Problem statement ->
Summarize the text about Juan Elía below in two sentences.

Juan Elía

Personal information
- Full name: Juan Elía Vallejo
- Date of birth: 24 January 1979 (age 47)
- Place of birth: Pamplona, Spain
- Height: 1.88 m (6 ft 2 in)
- Position: Goalkeeper

Youth career
- 1993–1997: Osasuna

Senior career*
- Years: Team / Apps / (Gls)
- 1997–2002: Osasuna B / 109 / (0)
- 2002–2008: Osasuna / 40 / (0)
- 2002–2003: → Ourense (loan) / 36 / (0)
- 2008–2010: Murcia / 61 / (0)
- Total:  / 246 / (0)

International career
- 1997: Spain U17 / 4 / (0)
- 1996–1998: Spain U18 / 10 / (0)
- 1998: Spain U20 / 2 / (0)
- 2004–2005: Navarre / 2 / (0)

= Juan Elía =

Spanish footballer

Juan Elía Vallejo (born 24 January 1979) is a Spanish former professional footballer who played as a goalkeeper.

==Club career==
Born in Pamplona, Navarre, Elía spent the bulk of his professional career with his hometown side CA Osasuna, save for a loan at modest CD Ourense. In the 2004–05 campaign he played a personal-best in La Liga 22 games, but served mostly as a backup during his spell with his main club, 15 years including his formative ones; he was also in goal in the 2005 Copa del Rey final, lost 2–1 against Real Betis at the Vicente Calderón Stadium.

In August 2008, Elía joined Real Murcia CF, recently relegated to the Segunda División. He was first choice in his debut season but the team only finished in mid-table, being relegated in the following with him appearing in 24 matches.

Elía announced his retirement in September 2010 at the age of 31, due to persistent back problems. Subsequently, he took up golf.

==International career==
Elía represented Navarre in two matches.

Exercise data ->
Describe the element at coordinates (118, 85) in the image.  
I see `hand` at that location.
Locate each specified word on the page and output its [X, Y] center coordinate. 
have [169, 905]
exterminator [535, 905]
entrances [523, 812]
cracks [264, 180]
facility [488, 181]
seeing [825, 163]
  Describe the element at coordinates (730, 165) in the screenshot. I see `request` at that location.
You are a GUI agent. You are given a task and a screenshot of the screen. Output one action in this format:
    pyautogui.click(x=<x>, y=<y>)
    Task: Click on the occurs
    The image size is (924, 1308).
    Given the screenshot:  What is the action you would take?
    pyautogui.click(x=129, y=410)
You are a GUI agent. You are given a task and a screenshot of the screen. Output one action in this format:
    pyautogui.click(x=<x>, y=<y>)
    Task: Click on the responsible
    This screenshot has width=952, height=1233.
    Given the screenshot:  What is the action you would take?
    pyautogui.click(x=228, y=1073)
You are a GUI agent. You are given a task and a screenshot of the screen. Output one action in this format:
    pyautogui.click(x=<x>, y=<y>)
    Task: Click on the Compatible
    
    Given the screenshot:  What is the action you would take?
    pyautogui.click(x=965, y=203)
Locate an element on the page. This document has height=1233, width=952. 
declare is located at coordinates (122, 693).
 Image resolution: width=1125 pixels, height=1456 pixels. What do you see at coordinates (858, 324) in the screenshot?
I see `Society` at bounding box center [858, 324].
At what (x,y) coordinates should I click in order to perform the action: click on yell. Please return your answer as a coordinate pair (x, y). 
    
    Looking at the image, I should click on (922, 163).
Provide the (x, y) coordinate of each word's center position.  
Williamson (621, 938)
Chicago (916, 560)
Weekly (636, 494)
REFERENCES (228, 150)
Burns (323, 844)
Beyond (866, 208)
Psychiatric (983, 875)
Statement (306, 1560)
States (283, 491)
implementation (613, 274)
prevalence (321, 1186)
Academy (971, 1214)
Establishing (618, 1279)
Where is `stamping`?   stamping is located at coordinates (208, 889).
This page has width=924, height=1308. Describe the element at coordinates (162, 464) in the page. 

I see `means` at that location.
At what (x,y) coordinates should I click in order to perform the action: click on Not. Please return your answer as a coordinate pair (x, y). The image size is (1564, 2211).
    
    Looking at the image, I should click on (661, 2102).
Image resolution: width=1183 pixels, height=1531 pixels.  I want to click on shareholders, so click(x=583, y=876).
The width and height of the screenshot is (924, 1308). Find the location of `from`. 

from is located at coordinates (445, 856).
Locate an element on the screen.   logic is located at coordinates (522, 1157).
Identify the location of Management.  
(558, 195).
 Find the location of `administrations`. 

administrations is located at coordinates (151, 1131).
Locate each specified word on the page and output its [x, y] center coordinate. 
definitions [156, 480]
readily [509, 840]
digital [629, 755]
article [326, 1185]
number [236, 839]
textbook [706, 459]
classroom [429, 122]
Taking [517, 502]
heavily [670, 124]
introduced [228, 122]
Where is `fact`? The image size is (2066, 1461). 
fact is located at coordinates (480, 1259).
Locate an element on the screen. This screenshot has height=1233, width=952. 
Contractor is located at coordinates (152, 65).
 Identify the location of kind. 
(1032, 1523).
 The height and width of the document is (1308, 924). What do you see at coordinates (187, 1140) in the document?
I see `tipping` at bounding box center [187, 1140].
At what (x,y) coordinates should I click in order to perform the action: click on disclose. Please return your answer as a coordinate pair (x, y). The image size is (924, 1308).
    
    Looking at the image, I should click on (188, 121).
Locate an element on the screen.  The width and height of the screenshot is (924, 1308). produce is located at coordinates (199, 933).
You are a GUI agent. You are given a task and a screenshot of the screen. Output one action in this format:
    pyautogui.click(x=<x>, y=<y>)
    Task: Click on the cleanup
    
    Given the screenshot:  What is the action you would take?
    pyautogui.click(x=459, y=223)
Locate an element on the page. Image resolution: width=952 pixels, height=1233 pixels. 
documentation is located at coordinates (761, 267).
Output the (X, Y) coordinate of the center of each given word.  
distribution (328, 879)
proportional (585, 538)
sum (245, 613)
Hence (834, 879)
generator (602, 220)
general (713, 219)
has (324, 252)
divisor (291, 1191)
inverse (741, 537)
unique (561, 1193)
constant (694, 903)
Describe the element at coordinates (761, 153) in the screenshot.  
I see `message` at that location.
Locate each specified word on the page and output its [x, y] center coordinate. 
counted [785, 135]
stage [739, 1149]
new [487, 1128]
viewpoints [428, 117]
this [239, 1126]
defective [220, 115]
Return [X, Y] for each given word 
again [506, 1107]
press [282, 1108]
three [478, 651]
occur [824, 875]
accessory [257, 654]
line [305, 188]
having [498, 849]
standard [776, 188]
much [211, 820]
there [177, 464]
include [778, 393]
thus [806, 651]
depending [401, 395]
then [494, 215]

Answer box ->
Juan Elía Vallejo, born in Pamplona on 24 January 1979, is a Spanish former goalkeeper who spent most of his professional career with his hometown side Osasuna, mostly as a backup, apart from a loan at Ourense, and was in goal in the 2005 Copa del Rey final, lost 2–1 to Real Betis. He joined Real Murcia in August 2008 and retired in September 2010 at age 31 because of persistent back problems.